===== PASSAGE FOR REVIEW =====
But, is New York a successful "character" in Crysis 2, an environment that helps suck me in? Was I emotionally affected? No. The last time NY really worked as an environmental pull was Grand Theft Auto IV. Here it's impressively rendered, but still eye candy.

Multiplayer dangles the now-familiar carrot of experience points, but playing in a wrecked Grand Central Station is far more satisfying than doing the same thing in a generic war-torn lobby. As a New Yorker, I appreciated the virtual tourism of Crysis 2: however, I've been there courtesy of my control pad many, many times before.

Crysis 2 tears it up in the Big Apple.
Crysis 2 tears it up in the Big Apple. EA

Jeff:
Without a doubt, Crysis 2 is one of the best-looking games we've seen in years. It displays a certain smoothness that is ultrarealistic and really brings the setting of a crumbling New York City to life. Gameplay is tight, responsive, and intense. The sound design is fantastic and really adds to the atmosphere.

The game makes a valiant effort by trying to separate itself from the mundane linearity that plague so many other titles in the genre, but at times Crysis 2 feels like it's giving you more options than you really need. A visor accessory is used to help outline specific locations for the player to launch an attack, but it's not always practical to follow.

Also, some of the enemy AI in Crysis 2 is abysmal, which doesn't help a game that's trying to encourage strategic and tactical combat. Too often we were able to sneak up on an enemy that had seemingly fallen in love with a concrete wall.

The first few hours of the game are almost enough to cause a loss of interest, but things certainly escalated the longer we sat with it. In terms of a story, we must admit that we've seen this one so many times before. For the most part it's forgettable, especially after playing through a narrative like the one in Homefront.
=====
TASK ITEM »
List every video game title named in the Crysis 2 review. The stored items are not required for any task.
===== DATA PROVIDED =====
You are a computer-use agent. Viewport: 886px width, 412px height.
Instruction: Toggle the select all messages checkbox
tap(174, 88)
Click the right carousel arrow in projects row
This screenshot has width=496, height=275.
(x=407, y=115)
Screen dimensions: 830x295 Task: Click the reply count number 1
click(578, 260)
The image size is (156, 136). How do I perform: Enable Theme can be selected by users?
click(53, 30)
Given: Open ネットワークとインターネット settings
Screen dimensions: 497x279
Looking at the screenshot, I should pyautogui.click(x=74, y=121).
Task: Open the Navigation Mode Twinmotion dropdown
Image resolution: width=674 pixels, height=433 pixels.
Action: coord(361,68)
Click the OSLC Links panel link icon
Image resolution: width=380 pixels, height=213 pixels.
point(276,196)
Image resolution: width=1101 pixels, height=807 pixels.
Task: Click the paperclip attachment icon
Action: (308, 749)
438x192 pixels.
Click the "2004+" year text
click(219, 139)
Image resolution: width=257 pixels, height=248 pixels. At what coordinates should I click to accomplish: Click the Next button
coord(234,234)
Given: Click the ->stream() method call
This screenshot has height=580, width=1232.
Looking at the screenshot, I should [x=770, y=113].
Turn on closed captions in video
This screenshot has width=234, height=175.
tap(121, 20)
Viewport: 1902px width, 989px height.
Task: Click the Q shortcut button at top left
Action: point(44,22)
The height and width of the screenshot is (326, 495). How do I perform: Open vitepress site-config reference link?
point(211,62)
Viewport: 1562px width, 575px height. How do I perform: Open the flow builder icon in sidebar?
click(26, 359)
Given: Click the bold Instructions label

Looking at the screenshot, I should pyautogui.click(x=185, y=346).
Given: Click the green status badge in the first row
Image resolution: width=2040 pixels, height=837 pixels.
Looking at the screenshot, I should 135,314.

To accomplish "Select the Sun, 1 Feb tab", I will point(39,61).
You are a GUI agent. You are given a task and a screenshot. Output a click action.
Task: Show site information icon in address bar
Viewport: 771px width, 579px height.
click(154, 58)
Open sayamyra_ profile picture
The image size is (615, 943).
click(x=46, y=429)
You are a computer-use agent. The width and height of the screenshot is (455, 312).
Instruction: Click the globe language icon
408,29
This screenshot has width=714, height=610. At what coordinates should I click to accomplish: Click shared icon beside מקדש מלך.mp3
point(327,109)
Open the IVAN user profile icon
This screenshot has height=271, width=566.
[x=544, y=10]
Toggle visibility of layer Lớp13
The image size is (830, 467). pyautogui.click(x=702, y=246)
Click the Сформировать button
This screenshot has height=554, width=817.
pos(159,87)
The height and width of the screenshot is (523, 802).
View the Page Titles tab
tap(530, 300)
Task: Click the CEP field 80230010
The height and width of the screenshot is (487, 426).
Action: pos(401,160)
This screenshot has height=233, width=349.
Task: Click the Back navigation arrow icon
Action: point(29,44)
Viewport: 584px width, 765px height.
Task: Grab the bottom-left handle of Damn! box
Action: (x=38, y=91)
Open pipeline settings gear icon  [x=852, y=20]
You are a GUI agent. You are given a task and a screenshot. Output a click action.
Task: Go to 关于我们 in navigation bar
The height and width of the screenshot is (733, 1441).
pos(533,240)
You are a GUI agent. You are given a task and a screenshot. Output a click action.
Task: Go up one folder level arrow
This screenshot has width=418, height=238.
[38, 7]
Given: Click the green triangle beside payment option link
=====
SOLVED PROBLEM »
Crysis 2, Grand Theft Auto IV, Homefront